▶ _To do_
Reproduce the lines of the listing exactly, beginning at the top, until the line with "The Vinyl Word (288, 202)" has been reproduced too.

........

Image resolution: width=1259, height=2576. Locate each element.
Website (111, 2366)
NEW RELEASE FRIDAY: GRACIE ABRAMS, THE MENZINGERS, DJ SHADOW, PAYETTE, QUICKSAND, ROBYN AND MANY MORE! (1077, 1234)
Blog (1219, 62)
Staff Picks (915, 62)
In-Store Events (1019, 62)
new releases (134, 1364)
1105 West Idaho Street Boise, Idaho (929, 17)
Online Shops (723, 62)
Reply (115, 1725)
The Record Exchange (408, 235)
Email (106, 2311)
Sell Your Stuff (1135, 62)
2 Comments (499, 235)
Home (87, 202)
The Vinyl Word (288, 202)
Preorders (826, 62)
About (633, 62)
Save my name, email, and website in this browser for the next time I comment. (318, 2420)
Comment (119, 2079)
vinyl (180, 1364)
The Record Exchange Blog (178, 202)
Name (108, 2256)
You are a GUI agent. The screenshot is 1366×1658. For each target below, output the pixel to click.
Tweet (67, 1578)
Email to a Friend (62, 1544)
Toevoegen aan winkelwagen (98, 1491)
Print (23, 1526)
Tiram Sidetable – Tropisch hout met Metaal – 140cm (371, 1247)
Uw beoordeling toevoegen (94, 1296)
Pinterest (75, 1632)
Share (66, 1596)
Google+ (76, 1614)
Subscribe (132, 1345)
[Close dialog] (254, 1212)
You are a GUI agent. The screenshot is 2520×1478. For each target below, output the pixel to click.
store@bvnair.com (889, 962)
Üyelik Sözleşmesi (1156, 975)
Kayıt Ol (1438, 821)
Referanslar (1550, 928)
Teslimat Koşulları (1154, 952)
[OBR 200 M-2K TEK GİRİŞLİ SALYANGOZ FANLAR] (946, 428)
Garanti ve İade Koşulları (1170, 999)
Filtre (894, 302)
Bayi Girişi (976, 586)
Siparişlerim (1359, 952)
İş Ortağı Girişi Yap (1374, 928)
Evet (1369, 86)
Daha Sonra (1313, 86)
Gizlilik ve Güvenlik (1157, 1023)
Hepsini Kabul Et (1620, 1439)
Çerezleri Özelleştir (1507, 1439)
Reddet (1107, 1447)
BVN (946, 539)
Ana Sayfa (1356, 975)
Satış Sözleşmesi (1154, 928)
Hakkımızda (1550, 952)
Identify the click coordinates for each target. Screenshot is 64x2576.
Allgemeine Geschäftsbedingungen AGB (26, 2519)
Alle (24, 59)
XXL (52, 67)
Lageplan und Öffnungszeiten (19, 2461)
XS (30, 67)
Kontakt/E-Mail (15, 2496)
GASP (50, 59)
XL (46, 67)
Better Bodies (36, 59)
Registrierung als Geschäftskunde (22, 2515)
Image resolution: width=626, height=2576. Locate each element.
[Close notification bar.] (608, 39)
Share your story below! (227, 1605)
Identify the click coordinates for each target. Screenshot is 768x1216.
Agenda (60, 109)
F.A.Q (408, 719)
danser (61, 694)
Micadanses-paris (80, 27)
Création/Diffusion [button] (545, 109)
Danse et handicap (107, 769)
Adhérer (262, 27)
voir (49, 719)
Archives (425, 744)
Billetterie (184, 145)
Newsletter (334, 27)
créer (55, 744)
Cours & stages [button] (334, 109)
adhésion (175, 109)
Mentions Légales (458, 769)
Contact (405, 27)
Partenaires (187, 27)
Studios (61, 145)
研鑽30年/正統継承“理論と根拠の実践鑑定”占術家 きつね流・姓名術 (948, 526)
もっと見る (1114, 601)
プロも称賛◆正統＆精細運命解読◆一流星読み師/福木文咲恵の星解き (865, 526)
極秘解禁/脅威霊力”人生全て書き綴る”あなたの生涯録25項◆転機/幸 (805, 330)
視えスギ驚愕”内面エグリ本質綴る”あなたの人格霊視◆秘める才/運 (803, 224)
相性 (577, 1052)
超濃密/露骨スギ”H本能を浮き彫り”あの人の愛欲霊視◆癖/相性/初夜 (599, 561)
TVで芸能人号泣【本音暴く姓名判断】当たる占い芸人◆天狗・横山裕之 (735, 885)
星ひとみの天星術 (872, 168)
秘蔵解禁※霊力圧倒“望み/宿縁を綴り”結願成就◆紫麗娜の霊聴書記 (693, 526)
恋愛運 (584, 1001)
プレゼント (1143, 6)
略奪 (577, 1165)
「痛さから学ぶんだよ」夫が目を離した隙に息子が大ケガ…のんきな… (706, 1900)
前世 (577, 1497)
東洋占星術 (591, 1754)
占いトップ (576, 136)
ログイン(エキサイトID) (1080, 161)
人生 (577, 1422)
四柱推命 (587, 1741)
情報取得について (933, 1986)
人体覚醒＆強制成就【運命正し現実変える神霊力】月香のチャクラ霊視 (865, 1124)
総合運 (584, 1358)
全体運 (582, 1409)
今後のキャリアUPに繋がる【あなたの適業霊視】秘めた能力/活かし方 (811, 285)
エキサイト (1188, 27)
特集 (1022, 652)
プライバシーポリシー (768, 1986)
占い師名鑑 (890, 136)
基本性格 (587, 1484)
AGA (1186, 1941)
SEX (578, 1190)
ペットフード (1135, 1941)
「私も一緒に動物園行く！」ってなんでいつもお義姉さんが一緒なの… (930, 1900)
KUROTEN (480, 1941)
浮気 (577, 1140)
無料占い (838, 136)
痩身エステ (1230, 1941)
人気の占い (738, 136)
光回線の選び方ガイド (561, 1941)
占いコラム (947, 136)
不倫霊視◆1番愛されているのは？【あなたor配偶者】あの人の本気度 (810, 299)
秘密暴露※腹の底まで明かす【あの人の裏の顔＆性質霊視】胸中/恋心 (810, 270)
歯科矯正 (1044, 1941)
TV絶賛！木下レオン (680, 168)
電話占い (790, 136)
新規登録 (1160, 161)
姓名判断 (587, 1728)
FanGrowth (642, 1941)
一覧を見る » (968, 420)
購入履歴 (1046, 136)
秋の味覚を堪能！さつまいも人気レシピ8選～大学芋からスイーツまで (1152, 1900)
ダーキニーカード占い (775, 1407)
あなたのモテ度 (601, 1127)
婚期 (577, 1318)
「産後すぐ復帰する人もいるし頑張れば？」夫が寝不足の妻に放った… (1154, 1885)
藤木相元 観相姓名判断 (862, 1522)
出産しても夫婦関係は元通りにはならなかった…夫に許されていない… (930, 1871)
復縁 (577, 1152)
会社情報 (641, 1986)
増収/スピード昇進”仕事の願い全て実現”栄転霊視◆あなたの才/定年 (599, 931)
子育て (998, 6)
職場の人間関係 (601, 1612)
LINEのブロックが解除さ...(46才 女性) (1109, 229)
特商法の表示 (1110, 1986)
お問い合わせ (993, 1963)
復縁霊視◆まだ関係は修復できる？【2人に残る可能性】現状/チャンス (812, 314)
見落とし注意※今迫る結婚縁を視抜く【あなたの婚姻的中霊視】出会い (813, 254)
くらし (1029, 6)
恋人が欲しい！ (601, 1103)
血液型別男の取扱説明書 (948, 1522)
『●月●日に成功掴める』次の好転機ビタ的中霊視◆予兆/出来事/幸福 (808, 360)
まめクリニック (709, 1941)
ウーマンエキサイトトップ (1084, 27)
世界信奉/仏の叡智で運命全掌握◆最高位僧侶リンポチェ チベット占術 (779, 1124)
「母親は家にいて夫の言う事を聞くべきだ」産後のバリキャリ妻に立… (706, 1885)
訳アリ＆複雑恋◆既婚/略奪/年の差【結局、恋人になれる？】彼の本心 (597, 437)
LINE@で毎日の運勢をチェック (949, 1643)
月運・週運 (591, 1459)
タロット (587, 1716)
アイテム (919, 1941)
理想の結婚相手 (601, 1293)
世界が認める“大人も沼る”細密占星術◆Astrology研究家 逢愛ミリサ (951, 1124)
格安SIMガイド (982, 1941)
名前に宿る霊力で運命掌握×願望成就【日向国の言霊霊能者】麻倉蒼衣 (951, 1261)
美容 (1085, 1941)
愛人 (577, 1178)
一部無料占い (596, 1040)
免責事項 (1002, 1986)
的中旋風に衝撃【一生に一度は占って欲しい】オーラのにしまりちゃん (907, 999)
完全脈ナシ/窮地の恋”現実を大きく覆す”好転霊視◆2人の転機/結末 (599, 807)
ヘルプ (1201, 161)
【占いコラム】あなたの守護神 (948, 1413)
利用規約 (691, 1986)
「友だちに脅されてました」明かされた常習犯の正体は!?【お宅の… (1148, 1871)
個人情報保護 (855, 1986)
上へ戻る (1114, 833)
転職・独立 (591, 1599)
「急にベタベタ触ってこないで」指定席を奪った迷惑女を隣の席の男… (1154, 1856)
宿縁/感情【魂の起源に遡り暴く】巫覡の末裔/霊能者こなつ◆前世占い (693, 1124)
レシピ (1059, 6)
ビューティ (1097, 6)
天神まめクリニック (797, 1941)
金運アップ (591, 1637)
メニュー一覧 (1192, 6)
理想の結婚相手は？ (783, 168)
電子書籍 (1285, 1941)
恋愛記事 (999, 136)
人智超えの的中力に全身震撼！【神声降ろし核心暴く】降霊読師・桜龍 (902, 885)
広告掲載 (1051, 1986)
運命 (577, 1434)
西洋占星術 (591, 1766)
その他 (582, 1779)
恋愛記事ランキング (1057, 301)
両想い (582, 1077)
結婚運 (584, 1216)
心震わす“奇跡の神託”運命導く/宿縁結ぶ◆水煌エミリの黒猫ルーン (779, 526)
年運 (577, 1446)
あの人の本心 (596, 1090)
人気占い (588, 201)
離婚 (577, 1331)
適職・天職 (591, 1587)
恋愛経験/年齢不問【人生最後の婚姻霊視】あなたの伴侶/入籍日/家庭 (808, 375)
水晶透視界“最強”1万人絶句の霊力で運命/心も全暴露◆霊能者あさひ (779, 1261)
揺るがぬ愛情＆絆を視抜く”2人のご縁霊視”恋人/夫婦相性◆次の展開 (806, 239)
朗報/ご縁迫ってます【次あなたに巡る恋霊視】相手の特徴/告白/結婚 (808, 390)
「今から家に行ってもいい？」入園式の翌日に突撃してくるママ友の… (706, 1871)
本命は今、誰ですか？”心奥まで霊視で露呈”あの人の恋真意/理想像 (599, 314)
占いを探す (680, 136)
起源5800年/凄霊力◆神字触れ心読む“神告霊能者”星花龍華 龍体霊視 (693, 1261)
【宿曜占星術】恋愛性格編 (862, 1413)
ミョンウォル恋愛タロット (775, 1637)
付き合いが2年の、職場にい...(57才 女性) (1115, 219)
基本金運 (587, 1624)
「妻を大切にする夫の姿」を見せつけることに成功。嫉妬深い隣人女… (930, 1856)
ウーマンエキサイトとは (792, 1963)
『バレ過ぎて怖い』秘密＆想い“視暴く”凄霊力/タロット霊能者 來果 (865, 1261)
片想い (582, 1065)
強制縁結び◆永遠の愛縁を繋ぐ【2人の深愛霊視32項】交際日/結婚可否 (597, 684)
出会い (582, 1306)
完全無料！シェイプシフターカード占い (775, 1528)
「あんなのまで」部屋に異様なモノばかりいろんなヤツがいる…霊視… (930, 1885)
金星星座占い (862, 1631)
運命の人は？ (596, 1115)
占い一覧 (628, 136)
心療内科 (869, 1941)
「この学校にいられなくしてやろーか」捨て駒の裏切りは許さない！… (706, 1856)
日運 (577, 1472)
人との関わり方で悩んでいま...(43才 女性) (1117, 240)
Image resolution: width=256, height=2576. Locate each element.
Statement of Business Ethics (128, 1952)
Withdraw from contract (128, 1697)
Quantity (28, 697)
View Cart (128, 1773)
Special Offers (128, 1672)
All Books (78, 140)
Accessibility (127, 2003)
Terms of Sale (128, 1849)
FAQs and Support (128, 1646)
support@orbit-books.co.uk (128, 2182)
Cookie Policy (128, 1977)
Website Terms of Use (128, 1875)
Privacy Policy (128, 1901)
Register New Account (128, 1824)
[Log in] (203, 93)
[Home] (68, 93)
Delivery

........

▶ _Answer box_
Image resolution: width=1259, height=2576. Locate each element.
Website (111, 2366)
NEW RELEASE FRIDAY: GRACIE ABRAMS, THE MENZINGERS, DJ SHADOW, PAYETTE, QUICKSAND, ROBYN AND MANY MORE! (1077, 1234)
Blog (1219, 62)
Staff Picks (915, 62)
In-Store Events (1019, 62)
new releases (134, 1364)
1105 West Idaho Street Boise, Idaho (929, 17)
Online Shops (723, 62)
Reply (115, 1725)
The Record Exchange (408, 235)
Email (106, 2311)
Sell Your Stuff (1135, 62)
2 Comments (499, 235)
Home (87, 202)
The Vinyl Word (288, 202)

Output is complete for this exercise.